Surprisingly, Wasabi Disco – one year old this month – is Walker’s first venture into self-promotion. He’s been a DJ since his mid-teens, when his mum’s partner made him a pair of DIY decks from a couple of hi-fi turntables and a bit of kitchen worktop so he could learn to mix Shamen, N-Joi and rave-era Prodigy records together. For the best part of the last decade he’s played bars, friends’ parties and backrooms at other clubs under the name Kris Actualsize, his finest hour coming alongside Glasgow’s David Barbarossa in the back room of Optimo’s Edinburgh residency, first at the Venue and then Ego.

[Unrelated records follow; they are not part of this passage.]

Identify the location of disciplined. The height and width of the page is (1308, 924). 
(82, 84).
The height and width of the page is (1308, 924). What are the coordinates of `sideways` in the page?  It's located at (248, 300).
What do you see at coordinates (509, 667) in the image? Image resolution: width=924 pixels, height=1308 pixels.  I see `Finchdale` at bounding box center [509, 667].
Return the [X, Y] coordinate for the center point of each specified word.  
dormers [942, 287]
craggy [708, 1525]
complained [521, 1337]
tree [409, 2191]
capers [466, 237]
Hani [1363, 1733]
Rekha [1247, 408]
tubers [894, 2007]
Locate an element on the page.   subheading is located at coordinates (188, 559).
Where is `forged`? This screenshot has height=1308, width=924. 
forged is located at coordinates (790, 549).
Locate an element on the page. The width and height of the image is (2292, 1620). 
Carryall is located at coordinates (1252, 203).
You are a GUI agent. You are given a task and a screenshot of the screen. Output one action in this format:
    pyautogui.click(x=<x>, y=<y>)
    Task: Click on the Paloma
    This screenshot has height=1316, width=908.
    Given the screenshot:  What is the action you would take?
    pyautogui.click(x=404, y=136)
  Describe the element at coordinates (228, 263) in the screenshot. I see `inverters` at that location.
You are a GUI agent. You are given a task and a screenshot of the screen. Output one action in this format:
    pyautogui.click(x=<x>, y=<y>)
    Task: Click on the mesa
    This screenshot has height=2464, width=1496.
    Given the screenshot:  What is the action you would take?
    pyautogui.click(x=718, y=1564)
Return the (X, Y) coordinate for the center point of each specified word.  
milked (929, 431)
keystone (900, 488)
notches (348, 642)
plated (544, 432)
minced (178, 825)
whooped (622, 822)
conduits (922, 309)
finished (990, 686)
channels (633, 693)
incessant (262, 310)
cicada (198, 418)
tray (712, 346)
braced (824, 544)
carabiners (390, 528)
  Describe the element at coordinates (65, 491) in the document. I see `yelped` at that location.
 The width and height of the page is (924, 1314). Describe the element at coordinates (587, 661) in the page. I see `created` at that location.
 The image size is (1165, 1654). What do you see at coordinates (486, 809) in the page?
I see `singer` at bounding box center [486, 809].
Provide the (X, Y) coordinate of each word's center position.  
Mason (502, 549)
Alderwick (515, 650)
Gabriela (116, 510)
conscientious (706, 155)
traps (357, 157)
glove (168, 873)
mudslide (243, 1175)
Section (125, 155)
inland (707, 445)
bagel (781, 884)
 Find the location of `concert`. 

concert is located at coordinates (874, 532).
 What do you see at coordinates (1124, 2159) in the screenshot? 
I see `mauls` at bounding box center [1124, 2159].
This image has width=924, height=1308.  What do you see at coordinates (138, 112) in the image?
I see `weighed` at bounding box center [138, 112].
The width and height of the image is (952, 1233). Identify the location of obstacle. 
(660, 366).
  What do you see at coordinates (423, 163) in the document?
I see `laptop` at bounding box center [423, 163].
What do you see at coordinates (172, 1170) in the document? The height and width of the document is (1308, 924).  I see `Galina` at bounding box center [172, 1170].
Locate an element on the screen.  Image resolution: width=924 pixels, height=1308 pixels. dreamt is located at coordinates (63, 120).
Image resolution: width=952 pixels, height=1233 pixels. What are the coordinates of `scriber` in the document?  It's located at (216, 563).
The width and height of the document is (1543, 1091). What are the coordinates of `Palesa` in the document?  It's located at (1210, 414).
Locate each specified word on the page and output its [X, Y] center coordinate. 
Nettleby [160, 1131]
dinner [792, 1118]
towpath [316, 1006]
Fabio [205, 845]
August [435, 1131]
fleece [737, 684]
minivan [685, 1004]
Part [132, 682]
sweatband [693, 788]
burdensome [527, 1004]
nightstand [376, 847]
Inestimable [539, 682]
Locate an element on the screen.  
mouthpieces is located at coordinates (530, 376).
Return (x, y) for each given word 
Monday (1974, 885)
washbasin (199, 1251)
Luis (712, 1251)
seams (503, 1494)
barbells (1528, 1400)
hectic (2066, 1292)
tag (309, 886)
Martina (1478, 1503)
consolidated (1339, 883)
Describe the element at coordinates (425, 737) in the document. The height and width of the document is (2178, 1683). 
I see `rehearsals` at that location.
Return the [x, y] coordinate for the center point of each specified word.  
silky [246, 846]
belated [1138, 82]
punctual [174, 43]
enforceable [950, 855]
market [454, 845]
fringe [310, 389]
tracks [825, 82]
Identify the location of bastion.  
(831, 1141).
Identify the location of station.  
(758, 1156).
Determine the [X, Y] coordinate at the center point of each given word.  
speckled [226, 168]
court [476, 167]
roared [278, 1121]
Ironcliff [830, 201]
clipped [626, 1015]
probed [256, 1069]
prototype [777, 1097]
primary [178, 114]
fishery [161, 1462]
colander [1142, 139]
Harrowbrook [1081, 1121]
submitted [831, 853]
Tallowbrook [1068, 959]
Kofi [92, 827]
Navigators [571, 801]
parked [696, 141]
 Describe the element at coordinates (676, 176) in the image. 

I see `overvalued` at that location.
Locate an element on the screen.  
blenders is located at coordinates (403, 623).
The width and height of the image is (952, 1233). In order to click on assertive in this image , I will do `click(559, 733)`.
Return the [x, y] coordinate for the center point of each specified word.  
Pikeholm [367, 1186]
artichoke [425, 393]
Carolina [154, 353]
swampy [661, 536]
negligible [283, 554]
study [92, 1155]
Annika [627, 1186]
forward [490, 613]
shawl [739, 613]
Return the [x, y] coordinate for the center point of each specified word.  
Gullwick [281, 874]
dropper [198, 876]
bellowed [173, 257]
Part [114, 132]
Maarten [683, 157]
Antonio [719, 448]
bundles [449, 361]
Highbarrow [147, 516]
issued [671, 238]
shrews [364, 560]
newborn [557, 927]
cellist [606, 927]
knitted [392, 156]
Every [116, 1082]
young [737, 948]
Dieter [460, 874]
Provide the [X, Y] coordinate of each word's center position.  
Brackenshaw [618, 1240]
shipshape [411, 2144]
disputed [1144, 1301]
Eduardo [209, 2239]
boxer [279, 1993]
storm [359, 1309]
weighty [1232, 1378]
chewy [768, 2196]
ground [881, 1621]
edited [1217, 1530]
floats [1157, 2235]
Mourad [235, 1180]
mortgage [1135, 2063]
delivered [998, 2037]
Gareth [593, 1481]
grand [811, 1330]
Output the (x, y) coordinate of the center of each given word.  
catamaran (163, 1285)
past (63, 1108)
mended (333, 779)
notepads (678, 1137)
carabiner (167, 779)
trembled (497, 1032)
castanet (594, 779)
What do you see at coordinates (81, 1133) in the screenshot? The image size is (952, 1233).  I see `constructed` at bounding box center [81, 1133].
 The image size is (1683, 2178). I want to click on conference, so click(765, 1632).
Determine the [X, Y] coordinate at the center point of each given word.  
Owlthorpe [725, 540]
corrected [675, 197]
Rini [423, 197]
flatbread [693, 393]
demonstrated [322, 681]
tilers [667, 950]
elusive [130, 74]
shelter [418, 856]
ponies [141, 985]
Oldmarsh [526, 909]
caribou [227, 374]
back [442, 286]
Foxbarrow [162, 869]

‘Wasabi just started out because I wanted somewhere to hold my birthday party,’ says Walker. ‘I mentioned it to Nick [Stewart, manager of Sneaky Pete’s], and he offered me a date. It was only meant to be a party where I could play some music that my mates and I were into, but Nick liked it so much he offered me a monthly slot.’

Of all the resurgent clubs in Edinburgh, the dark and compact box at the base of the Cowgate that is Sneaky Pete’s might well be the most relentlessly exciting, and Wasabi is certainly right up there with Stepback and Playdate as one of its best nights. ‘I don’t think Wasabi Disco would work anywhere else,’ says Walker. ‘It’s an awesome venue. It’s hot, it’s sweaty, it’s a total groovebox. I don’t look at what I do as experimental, but I do have an open-minded policy and Sneaky Pete’s is just the right size to fit an open-minded crowd. At the end of the day it’s free in, and it’s free out if you don’t like it.’

Wasabi’s original MO of ‘disco with a kick’ still just about holds true. Like all the best parties, the night doesn’t just celebrate the zeitgeist; it challenges its listeners to rediscover songs that were around before they were even born. Last month’s playlist saw voguish Italians Do It Better signees Glass Candy go up against no-wave icons Liquid Liquid, Alter Ego beat heads with George Clinton and a rousing three-way finale between Prince, The Boredoms and Fleetwood Mac. Since Optimo’s Edinburgh residency finished earlier this year, Wasabi Disco has become its natural heir.

Walker’s taste in music is well developed. Born in Glasgow but raised in Edinburgh, his mother’s cousin is Simple Minds’ Jim Kerr. He tells of his friendship with Kerr’s younger brother Mark, currently the drummer in the Tigersushi-signed Joakim and the Disco, and of the constant rotation of synth-pop groups like The Human League and Depeche Mode in the house while he was growing up.

Edinburgh’s Pure was his real clubbing year zero, though, and his current favourites in the city are Club for Heroes, Devil Disco Club and Confusion is Sex. ‘I’m interested in people who forge their own path,’ he says, ‘rather than just biting at sounds as they go past.’ The imitators, you feel, will be turning their attention to Wasabi Disco soon enough.

Wasabi Disco’s first birthday is at Sneaky Pete’s, Edinburgh, Sat 21 Nov.